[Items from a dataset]
+++++

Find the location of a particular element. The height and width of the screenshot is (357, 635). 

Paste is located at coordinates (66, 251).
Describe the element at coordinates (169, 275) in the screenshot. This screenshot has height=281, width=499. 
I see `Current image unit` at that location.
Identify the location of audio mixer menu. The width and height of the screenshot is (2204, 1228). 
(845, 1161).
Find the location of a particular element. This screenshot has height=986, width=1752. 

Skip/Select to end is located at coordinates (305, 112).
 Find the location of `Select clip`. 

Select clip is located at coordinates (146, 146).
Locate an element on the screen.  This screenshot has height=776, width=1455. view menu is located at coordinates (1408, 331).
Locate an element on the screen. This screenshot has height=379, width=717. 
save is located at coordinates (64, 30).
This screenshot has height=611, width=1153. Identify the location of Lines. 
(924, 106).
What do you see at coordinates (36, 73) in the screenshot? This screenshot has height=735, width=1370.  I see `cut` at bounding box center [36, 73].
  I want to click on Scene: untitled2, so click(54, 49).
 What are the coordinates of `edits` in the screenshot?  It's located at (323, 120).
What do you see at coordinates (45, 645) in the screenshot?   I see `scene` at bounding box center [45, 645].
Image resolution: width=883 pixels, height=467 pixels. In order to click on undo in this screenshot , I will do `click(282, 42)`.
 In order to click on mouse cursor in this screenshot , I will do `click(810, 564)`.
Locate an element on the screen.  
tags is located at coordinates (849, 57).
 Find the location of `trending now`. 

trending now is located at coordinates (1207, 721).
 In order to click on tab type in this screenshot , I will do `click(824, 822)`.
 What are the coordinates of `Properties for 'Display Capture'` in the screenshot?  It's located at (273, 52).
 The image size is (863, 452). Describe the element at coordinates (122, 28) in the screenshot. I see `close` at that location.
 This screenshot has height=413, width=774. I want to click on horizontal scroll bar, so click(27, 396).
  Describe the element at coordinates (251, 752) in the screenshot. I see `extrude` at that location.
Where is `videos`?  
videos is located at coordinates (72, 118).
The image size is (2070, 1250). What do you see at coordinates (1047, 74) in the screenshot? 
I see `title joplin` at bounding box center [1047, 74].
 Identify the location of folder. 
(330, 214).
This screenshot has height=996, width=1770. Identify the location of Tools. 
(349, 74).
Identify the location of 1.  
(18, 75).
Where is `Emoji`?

+++++

Reproduce every one of the lines above word for word, leaving nothing out.

*Finished exercise:*
Find the location of a particular element. The height and width of the screenshot is (357, 635). 

Paste is located at coordinates (66, 251).
Describe the element at coordinates (169, 275) in the screenshot. This screenshot has height=281, width=499. 
I see `Current image unit` at that location.
Identify the location of audio mixer menu. The width and height of the screenshot is (2204, 1228). 
(845, 1161).
Find the location of a particular element. This screenshot has height=986, width=1752. 

Skip/Select to end is located at coordinates (305, 112).
 Find the location of `Select clip`. 

Select clip is located at coordinates (146, 146).
Locate an element on the screen.  This screenshot has height=776, width=1455. view menu is located at coordinates (1408, 331).
Locate an element on the screen. This screenshot has height=379, width=717. 
save is located at coordinates (64, 30).
This screenshot has height=611, width=1153. Identify the location of Lines. 
(924, 106).
What do you see at coordinates (36, 73) in the screenshot? This screenshot has height=735, width=1370.  I see `cut` at bounding box center [36, 73].
  I want to click on Scene: untitled2, so click(54, 49).
 What are the coordinates of `edits` in the screenshot?  It's located at (323, 120).
What do you see at coordinates (45, 645) in the screenshot?   I see `scene` at bounding box center [45, 645].
Image resolution: width=883 pixels, height=467 pixels. In order to click on undo in this screenshot , I will do `click(282, 42)`.
 In order to click on mouse cursor in this screenshot , I will do `click(810, 564)`.
Locate an element on the screen.  
tags is located at coordinates (849, 57).
 Find the location of `trending now`. 

trending now is located at coordinates (1207, 721).
 In order to click on tab type in this screenshot , I will do `click(824, 822)`.
 What are the coordinates of `Properties for 'Display Capture'` in the screenshot?  It's located at (273, 52).
 The image size is (863, 452). Describe the element at coordinates (122, 28) in the screenshot. I see `close` at that location.
 This screenshot has height=413, width=774. I want to click on horizontal scroll bar, so click(27, 396).
  Describe the element at coordinates (251, 752) in the screenshot. I see `extrude` at that location.
Where is `videos`?  
videos is located at coordinates (72, 118).
The image size is (2070, 1250). What do you see at coordinates (1047, 74) in the screenshot? 
I see `title joplin` at bounding box center [1047, 74].
 Identify the location of folder. 
(330, 214).
This screenshot has height=996, width=1770. Identify the location of Tools. 
(349, 74).
Identify the location of 1.  
(18, 75).
Where is `Emoji`?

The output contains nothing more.